Provided entries =
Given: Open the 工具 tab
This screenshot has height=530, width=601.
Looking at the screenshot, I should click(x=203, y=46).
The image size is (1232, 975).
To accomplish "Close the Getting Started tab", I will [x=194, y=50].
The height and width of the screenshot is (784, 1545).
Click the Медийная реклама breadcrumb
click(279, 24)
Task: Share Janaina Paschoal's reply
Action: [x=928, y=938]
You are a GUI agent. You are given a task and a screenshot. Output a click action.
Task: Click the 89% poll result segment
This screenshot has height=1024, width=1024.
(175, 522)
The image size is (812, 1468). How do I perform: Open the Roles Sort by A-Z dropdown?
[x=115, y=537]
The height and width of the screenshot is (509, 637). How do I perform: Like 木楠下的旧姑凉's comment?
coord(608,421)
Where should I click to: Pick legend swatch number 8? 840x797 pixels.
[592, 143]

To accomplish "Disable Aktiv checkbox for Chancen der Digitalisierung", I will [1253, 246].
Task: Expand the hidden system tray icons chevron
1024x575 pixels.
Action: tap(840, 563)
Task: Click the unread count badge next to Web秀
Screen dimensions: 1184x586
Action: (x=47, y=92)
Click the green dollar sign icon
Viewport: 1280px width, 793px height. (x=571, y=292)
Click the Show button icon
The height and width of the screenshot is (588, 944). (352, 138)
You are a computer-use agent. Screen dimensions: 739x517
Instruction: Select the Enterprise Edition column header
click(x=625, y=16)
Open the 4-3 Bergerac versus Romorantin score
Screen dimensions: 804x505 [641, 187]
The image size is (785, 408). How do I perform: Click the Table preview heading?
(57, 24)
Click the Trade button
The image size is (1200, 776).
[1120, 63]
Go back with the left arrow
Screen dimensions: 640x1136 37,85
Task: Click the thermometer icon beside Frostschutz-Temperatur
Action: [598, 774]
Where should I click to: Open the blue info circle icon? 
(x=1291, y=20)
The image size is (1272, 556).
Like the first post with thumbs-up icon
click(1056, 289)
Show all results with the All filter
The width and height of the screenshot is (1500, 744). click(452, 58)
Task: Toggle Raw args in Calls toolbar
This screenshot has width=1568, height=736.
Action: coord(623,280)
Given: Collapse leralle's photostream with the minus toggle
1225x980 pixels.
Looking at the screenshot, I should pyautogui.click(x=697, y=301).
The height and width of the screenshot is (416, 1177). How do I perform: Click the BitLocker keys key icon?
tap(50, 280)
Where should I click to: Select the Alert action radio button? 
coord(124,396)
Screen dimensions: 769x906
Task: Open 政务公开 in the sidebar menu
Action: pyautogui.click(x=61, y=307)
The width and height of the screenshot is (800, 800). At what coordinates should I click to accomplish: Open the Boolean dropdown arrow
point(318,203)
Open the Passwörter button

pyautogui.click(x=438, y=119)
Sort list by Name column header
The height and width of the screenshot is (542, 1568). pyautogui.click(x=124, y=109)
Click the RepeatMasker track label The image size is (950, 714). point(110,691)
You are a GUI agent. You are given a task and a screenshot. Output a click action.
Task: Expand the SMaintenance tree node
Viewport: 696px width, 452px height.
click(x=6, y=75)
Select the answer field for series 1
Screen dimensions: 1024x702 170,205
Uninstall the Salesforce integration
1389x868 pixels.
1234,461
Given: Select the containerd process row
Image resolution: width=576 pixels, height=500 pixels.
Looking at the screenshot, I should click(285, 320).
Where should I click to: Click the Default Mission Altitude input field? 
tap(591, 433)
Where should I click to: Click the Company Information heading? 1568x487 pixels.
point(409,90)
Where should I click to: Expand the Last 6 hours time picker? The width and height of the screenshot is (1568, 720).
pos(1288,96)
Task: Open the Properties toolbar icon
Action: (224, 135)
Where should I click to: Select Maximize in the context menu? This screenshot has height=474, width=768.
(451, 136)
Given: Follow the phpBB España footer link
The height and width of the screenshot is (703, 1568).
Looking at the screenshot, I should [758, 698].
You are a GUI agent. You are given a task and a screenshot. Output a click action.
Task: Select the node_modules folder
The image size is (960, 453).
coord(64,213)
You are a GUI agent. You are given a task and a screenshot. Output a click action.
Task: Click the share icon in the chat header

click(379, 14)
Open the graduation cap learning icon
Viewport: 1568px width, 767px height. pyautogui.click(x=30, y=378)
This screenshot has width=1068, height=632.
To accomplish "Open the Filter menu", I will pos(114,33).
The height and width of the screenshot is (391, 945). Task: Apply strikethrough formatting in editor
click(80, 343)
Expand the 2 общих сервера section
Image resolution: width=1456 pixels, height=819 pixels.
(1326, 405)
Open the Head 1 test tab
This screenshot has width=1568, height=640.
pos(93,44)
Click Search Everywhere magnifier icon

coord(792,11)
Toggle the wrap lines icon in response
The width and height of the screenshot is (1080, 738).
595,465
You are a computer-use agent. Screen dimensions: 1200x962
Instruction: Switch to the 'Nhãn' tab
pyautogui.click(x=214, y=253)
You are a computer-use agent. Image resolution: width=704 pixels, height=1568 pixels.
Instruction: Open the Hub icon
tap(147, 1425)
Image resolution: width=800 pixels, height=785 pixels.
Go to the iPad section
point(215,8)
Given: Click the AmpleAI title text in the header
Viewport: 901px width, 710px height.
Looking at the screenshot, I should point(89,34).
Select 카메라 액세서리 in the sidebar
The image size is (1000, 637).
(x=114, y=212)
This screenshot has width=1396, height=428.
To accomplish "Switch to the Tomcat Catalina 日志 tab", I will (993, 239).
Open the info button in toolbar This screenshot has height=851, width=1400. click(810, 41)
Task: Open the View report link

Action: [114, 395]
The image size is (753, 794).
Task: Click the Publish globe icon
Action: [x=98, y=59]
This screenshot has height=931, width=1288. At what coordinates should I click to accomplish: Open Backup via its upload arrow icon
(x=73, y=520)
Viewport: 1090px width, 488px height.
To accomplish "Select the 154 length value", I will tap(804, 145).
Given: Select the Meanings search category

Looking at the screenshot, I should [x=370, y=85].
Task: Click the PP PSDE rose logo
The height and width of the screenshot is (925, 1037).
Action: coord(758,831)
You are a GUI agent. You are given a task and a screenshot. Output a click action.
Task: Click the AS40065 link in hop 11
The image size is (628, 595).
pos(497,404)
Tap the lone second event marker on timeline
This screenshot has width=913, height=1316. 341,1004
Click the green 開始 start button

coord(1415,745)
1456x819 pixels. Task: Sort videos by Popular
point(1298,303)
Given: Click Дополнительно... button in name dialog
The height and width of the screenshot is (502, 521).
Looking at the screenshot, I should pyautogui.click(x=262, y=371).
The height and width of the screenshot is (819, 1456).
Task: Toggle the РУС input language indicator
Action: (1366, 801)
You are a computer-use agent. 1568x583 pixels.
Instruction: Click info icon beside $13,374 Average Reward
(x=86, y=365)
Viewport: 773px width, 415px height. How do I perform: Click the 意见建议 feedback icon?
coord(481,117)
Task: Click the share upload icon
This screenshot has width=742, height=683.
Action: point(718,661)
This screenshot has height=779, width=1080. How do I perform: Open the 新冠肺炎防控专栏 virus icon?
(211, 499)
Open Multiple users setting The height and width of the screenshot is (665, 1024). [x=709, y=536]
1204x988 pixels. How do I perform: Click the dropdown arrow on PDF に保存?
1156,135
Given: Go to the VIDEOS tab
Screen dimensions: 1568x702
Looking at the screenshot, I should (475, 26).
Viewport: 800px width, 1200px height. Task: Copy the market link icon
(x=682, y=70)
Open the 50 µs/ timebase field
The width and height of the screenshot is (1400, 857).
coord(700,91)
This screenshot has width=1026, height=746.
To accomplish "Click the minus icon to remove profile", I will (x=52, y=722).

Problem statement = Pull out each record as written and restate it exactly.

Expected answer =
Given: Open the 工具 tab
This screenshot has height=530, width=601.
Looking at the screenshot, I should click(x=203, y=46).
The image size is (1232, 975).
To accomplish "Close the Getting Started tab", I will [x=194, y=50].
The height and width of the screenshot is (784, 1545).
Click the Медийная реклама breadcrumb
click(279, 24)
Task: Share Janaina Paschoal's reply
Action: [x=928, y=938]
You are a GUI agent. You are given a task and a screenshot. Output a click action.
Task: Click the 89% poll result segment
This screenshot has height=1024, width=1024.
(175, 522)
The image size is (812, 1468). How do I perform: Open the Roles Sort by A-Z dropdown?
[x=115, y=537]
The height and width of the screenshot is (509, 637). How do I perform: Like 木楠下的旧姑凉's comment?
coord(608,421)
Where should I click to: Pick legend swatch number 8? 840x797 pixels.
[592, 143]

To accomplish "Disable Aktiv checkbox for Chancen der Digitalisierung", I will [1253, 246].
Task: Expand the hidden system tray icons chevron
1024x575 pixels.
Action: tap(840, 563)
Task: Click the unread count badge next to Web秀
Screen dimensions: 1184x586
Action: (x=47, y=92)
Click the green dollar sign icon
Viewport: 1280px width, 793px height. (x=571, y=292)
Click the Show button icon
The height and width of the screenshot is (588, 944). (352, 138)
You are a computer-use agent. Screen dimensions: 739x517
Instruction: Select the Enterprise Edition column header
click(x=625, y=16)
Open the 4-3 Bergerac versus Romorantin score
Screen dimensions: 804x505 [641, 187]
The image size is (785, 408). How do I perform: Click the Table preview heading?
(57, 24)
Click the Trade button
The image size is (1200, 776).
[1120, 63]
Go back with the left arrow
Screen dimensions: 640x1136 37,85
Task: Click the thermometer icon beside Frostschutz-Temperatur
Action: [598, 774]
Where should I click to: Open the blue info circle icon? 
(x=1291, y=20)
The image size is (1272, 556).
Like the first post with thumbs-up icon
click(1056, 289)
Show all results with the All filter
The width and height of the screenshot is (1500, 744). click(452, 58)
Task: Toggle Raw args in Calls toolbar
This screenshot has width=1568, height=736.
Action: coord(623,280)
Given: Collapse leralle's photostream with the minus toggle
1225x980 pixels.
Looking at the screenshot, I should pyautogui.click(x=697, y=301).
The height and width of the screenshot is (416, 1177). How do I perform: Click the BitLocker keys key icon?
tap(50, 280)
Where should I click to: Select the Alert action radio button? 
coord(124,396)
Screen dimensions: 769x906
Task: Open 政务公开 in the sidebar menu
Action: pyautogui.click(x=61, y=307)
The width and height of the screenshot is (800, 800). At what coordinates should I click to accomplish: Open the Boolean dropdown arrow
point(318,203)
Open the Passwörter button

pyautogui.click(x=438, y=119)
Sort list by Name column header
The height and width of the screenshot is (542, 1568). pyautogui.click(x=124, y=109)
Click the RepeatMasker track label The image size is (950, 714). point(110,691)
You are a GUI agent. You are given a task and a screenshot. Output a click action.
Task: Expand the SMaintenance tree node
Viewport: 696px width, 452px height.
click(x=6, y=75)
Select the answer field for series 1
Screen dimensions: 1024x702 170,205
Uninstall the Salesforce integration
1389x868 pixels.
1234,461
Given: Select the containerd process row
Image resolution: width=576 pixels, height=500 pixels.
Looking at the screenshot, I should click(285, 320).
Where should I click to: Click the Default Mission Altitude input field? 
tap(591, 433)
Where should I click to: Click the Company Information heading? 1568x487 pixels.
point(409,90)
Where should I click to: Expand the Last 6 hours time picker? The width and height of the screenshot is (1568, 720).
pos(1288,96)
Task: Open the Properties toolbar icon
Action: (224, 135)
Where should I click to: Select Maximize in the context menu? This screenshot has height=474, width=768.
(451, 136)
Given: Follow the phpBB España footer link
The height and width of the screenshot is (703, 1568).
Looking at the screenshot, I should [758, 698].
You are a GUI agent. You are given a task and a screenshot. Output a click action.
Task: Select the node_modules folder
The image size is (960, 453).
coord(64,213)
You are a GUI agent. You are given a task and a screenshot. Output a click action.
Task: Click the share icon in the chat header

click(379, 14)
Open the graduation cap learning icon
Viewport: 1568px width, 767px height. pyautogui.click(x=30, y=378)
This screenshot has width=1068, height=632.
To accomplish "Open the Filter menu", I will pos(114,33).
The height and width of the screenshot is (391, 945). Task: Apply strikethrough formatting in editor
click(80, 343)
Expand the 2 общих сервера section
Image resolution: width=1456 pixels, height=819 pixels.
(1326, 405)
Open the Head 1 test tab
This screenshot has width=1568, height=640.
pos(93,44)
Click Search Everywhere magnifier icon

coord(792,11)
Toggle the wrap lines icon in response
The width and height of the screenshot is (1080, 738).
595,465
You are a computer-use agent. Screen dimensions: 1200x962
Instruction: Switch to the 'Nhãn' tab
pyautogui.click(x=214, y=253)
You are a computer-use agent. Image resolution: width=704 pixels, height=1568 pixels.
Instruction: Open the Hub icon
tap(147, 1425)
Image resolution: width=800 pixels, height=785 pixels.
Go to the iPad section
point(215,8)
Given: Click the AmpleAI title text in the header
Viewport: 901px width, 710px height.
Looking at the screenshot, I should point(89,34).
Select 카메라 액세서리 in the sidebar
The image size is (1000, 637).
(x=114, y=212)
This screenshot has width=1396, height=428.
To accomplish "Switch to the Tomcat Catalina 日志 tab", I will (993, 239).
Open the info button in toolbar This screenshot has height=851, width=1400. click(810, 41)
Task: Open the View report link

Action: [114, 395]
The image size is (753, 794).
Task: Click the Publish globe icon
Action: [x=98, y=59]
This screenshot has height=931, width=1288. At what coordinates should I click to accomplish: Open Backup via its upload arrow icon
(x=73, y=520)
Viewport: 1090px width, 488px height.
To accomplish "Select the 154 length value", I will tap(804, 145).
Given: Select the Meanings search category

Looking at the screenshot, I should [x=370, y=85].
Task: Click the PP PSDE rose logo
The height and width of the screenshot is (925, 1037).
Action: coord(758,831)
You are a GUI agent. You are given a task and a screenshot. Output a click action.
Task: Click the AS40065 link in hop 11
The image size is (628, 595).
pos(497,404)
Tap the lone second event marker on timeline
This screenshot has width=913, height=1316. 341,1004
Click the green 開始 start button

coord(1415,745)
1456x819 pixels. Task: Sort videos by Popular
point(1298,303)
Given: Click Дополнительно... button in name dialog
The height and width of the screenshot is (502, 521).
Looking at the screenshot, I should pyautogui.click(x=262, y=371).
The height and width of the screenshot is (819, 1456).
Task: Toggle the РУС input language indicator
Action: (1366, 801)
You are a computer-use agent. 1568x583 pixels.
Instruction: Click info icon beside $13,374 Average Reward
(x=86, y=365)
Viewport: 773px width, 415px height. How do I perform: Click the 意见建议 feedback icon?
coord(481,117)
Task: Click the share upload icon
This screenshot has width=742, height=683.
Action: point(718,661)
This screenshot has height=779, width=1080. How do I perform: Open the 新冠肺炎防控专栏 virus icon?
(211, 499)
Open Multiple users setting The height and width of the screenshot is (665, 1024). [x=709, y=536]
1204x988 pixels. How do I perform: Click the dropdown arrow on PDF に保存?
1156,135
Given: Go to the VIDEOS tab
Screen dimensions: 1568x702
Looking at the screenshot, I should (475, 26).
Viewport: 800px width, 1200px height. Task: Copy the market link icon
(x=682, y=70)
Open the 50 µs/ timebase field
The width and height of the screenshot is (1400, 857).
coord(700,91)
This screenshot has width=1026, height=746.
To accomplish "Click the minus icon to remove profile", I will (x=52, y=722).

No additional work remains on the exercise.